To Change Reality, Stop Denying It

By Nat Eliason in Psychology

Published or Updated on Aug 14, 2017

Over two-thirds of adults in the US are overweight or obese. There is a host of factors contributing to this, but one reason it doesn’t change is that many people who are overweight are denying part of the reality of their situation.

The first way they might deny reality is by thinking they’re not overweight. They may think they’re fine the way they are, maybe their family members are all overweight so they don’t notice it, or they live somewhere where everyone around them is also overweight again making them blind to it. They’re denying the first reality: being overweight, and if they don’t think they’re overweight then they certainly won’t do anything about it.

Then some people deny the second reality: that they can do something about it. You’ll hear this in the form of “I’ve always been overweight,” or “I tried dieting and it didn’t work,” or “when you’re not young anymore you naturally get fat.”

But these are excuses, and even the speaker subconsciously knows it. If they stopped eating for a month it’s not as if they’d stay the same weight. The laws of thermodynamics are pretty clear on that. Something can obviously be done to get them to a healthy weight, they just haven’t done it successfully, so their cognitive dissonance has led them to create a new reality to make themselves feel better.

If you’ve been overweight for years, it’s much easier to tell yourself that you’re stuck that way rather than your past efforts have failed. We don’t like being hard on ourselves, and to protect our own feelings, we create false realities and narratives around why something can’t work.

It’s a big part of how we get tricked by artificial complexity. When we run into a challenge, we make up a story about why it’s insurmountable because swallowing that false narrative is easier than the uncomfortable truth. We don’t want to tell ourselves we haven’t tried hard enough, our past efforts were uninformed, or we’re not disciplined. We want to blame something else, whether “something else” is our bodies, our biology, or society.

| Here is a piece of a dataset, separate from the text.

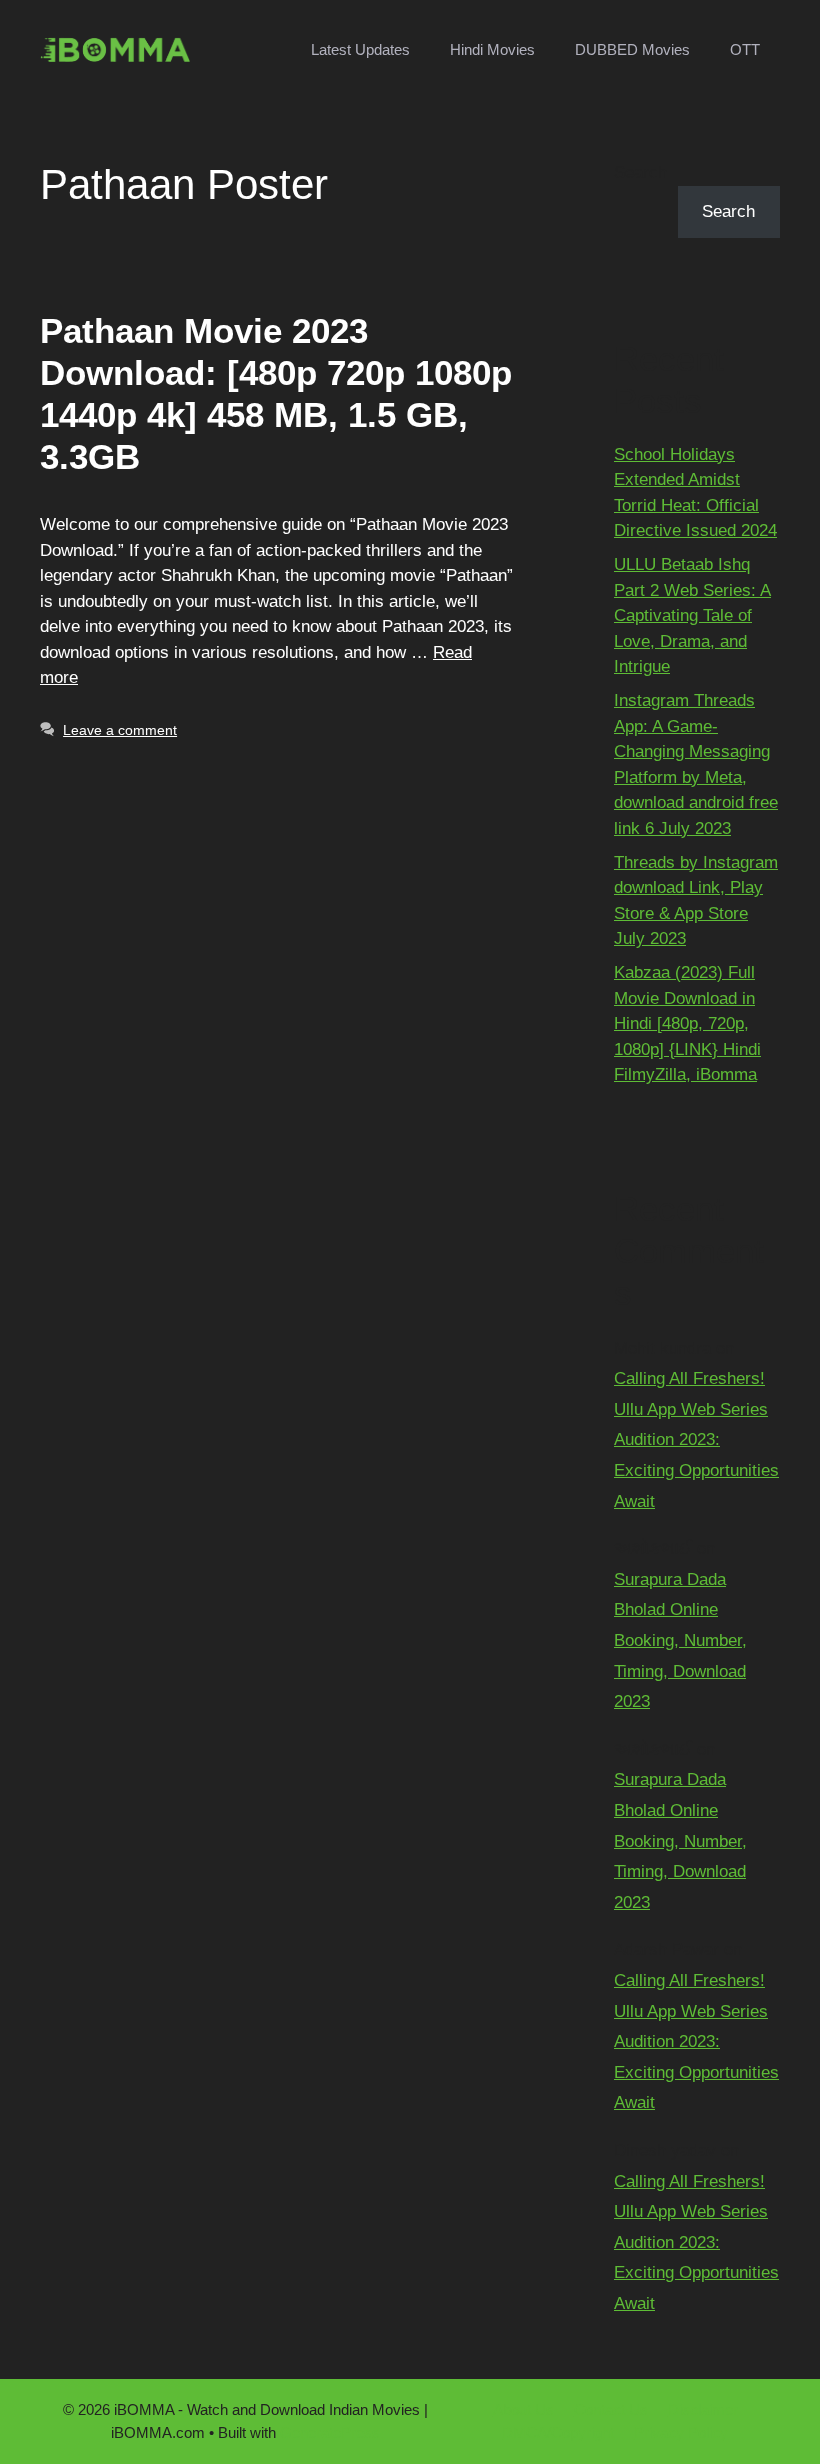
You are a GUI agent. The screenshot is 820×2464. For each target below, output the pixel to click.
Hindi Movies (492, 49)
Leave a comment (120, 730)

This problem rears it’s head in other domains beyond obesity, of course. Part of the misinterpretation and overreaction to the Google memo came from people denying biological reality. Sexism exists, bias exists, gender imbalance exists, but biological differences also exist, and you have to consider every part of reality in order to pursue any effective change. Trying to deny the parts of reality that make us uncomfortable or that aren’t politically correct doesn’t help the situation, it makes the problem worse.

Entrepreneurs fall into this trap all the time. If your business isn’t performing the way you’d like, it’s easy to blame factors that are out of your control or that are less emotionally painful to consider. Believing you need to put more money into advertising is more comfortable than believing your product might be bad, but if you don’t get an accurate lay of the land, you’ll end up wasting more time and more money.

“People who confuse what they wish were true with what is really true create distorted pictures of reality that make it impossible for them to make the best choices.” – Ray Dalio, Principles

Solving problems has to start with getting an accurate picture of reality and then deciding what to do about it. Forming opinions before trying to get all of the facts straight leads to bad decisions, poor choices, and further frustration down the line. In many cases, it exacerbates the problem.

But getting a completely unbiased view of reality is very, very hard to do. We’re stupid emotional humans and we all fall prey to ignoring truths in favor of comfortable imaginations.

There are a few ways we can try to break out of it though. When dealing with other people, we have to reject notions of political correctness and stop making sure no one’s feelings are hurt. That doesn’t mean be an asshole, but when you have a choice between telling the truth or protecting someone’s feelings, it’s better to go with the truth. If you discuss truth in a respectful way and someone gets emotional and uncomfortable, you have to recognize it’s their fault for being immature, not yours for saying something difficult to hear.

For dealing with ourselves, we need to be a little tougher. We have to default to blaming ourselves rather than looking for excuses and have to recognize when we failed instead of giving ourselves participation trophies. There will always be variables outside of our control, but by focusing on direct actions and what we can do about the real problem, we’ll solve it much faster.

On a higher level, we have to be better about checking the sources of our beliefs. As statements are leaving your mouth, ask yourself how you know what you’re saying. Did you research it? Or are you repeating a belief of the box you’re in? What source did you learn it form? Was it a legitimate site like Examine? Or was it “Health” magazine?

Finally, we have to prefer truth over comfort. If an idea or some research offends you, that doesn’t mean it’s wrong. We have to fairly assess whatever information we have regardless of how painful it is. And when we catch ourselves experiencing the backfire effect over some idea, we need to take a deep breath and try to see its merits.

The answer isn’t that your body magically violates the laws of thermodynamics, rather, that you have bad information or not enough discipline or some combination. The answer isn’t that humans are tabula rasa with identical brains at birth, but that we’re different, which is the whole reason we need to push for equality in the first place. The answer (probably) isn’t that you need to throw more advertising dollars are your product, but rather identify why people don’t want it.

To effectively change reality, we first have to not deny it.